All of the entries below are to be copied without any alteration.

(Collected data entries)
-=-=-=-=-
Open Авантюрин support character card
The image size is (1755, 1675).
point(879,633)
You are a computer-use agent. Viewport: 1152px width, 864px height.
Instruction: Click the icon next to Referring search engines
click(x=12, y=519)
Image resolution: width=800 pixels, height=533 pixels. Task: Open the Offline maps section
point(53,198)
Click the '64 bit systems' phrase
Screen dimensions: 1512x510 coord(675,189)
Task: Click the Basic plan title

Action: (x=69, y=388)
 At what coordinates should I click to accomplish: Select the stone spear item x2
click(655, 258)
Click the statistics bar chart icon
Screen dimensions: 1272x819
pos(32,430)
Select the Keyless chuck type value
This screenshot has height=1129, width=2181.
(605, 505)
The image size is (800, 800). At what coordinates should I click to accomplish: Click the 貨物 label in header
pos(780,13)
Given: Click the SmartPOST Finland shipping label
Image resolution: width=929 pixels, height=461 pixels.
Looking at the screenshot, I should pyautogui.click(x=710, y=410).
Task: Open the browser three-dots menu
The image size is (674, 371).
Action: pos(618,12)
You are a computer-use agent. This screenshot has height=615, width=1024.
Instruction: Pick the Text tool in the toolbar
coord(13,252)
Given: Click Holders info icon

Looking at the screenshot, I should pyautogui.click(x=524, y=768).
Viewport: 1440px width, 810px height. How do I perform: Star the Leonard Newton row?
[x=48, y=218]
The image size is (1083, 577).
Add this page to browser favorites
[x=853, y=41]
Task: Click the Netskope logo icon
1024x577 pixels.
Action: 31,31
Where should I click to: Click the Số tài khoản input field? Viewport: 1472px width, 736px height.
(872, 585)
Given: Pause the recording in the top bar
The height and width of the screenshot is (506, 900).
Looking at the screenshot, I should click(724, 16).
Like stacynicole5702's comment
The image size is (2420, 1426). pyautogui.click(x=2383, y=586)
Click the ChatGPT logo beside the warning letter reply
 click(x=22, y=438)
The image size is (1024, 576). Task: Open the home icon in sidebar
-=-=-=-=-
- Exercise result:
Open Авантюрин support character card
The image size is (1755, 1675).
point(879,633)
You are a computer-use agent. Viewport: 1152px width, 864px height.
Instruction: Click the icon next to Referring search engines
click(x=12, y=519)
Image resolution: width=800 pixels, height=533 pixels. Task: Open the Offline maps section
point(53,198)
Click the '64 bit systems' phrase
Screen dimensions: 1512x510 coord(675,189)
Task: Click the Basic plan title

Action: (x=69, y=388)
 At what coordinates should I click to accomplish: Select the stone spear item x2
click(655, 258)
Click the statistics bar chart icon
Screen dimensions: 1272x819
pos(32,430)
Select the Keyless chuck type value
This screenshot has height=1129, width=2181.
(605, 505)
The image size is (800, 800). At what coordinates should I click to accomplish: Click the 貨物 label in header
pos(780,13)
Given: Click the SmartPOST Finland shipping label
Image resolution: width=929 pixels, height=461 pixels.
Looking at the screenshot, I should pyautogui.click(x=710, y=410).
Task: Open the browser three-dots menu
The image size is (674, 371).
Action: pos(618,12)
You are a computer-use agent. This screenshot has height=615, width=1024.
Instruction: Pick the Text tool in the toolbar
coord(13,252)
Given: Click Holders info icon

Looking at the screenshot, I should pyautogui.click(x=524, y=768).
Viewport: 1440px width, 810px height. How do I perform: Star the Leonard Newton row?
[x=48, y=218]
The image size is (1083, 577).
Add this page to browser favorites
[x=853, y=41]
Task: Click the Netskope logo icon
1024x577 pixels.
Action: 31,31
Where should I click to: Click the Số tài khoản input field? Viewport: 1472px width, 736px height.
(872, 585)
Given: Pause the recording in the top bar
The height and width of the screenshot is (506, 900).
Looking at the screenshot, I should click(724, 16).
Like stacynicole5702's comment
The image size is (2420, 1426). pyautogui.click(x=2383, y=586)
Click the ChatGPT logo beside the warning letter reply
 click(x=22, y=438)
The image size is (1024, 576). Task: Open the home icon in sidebar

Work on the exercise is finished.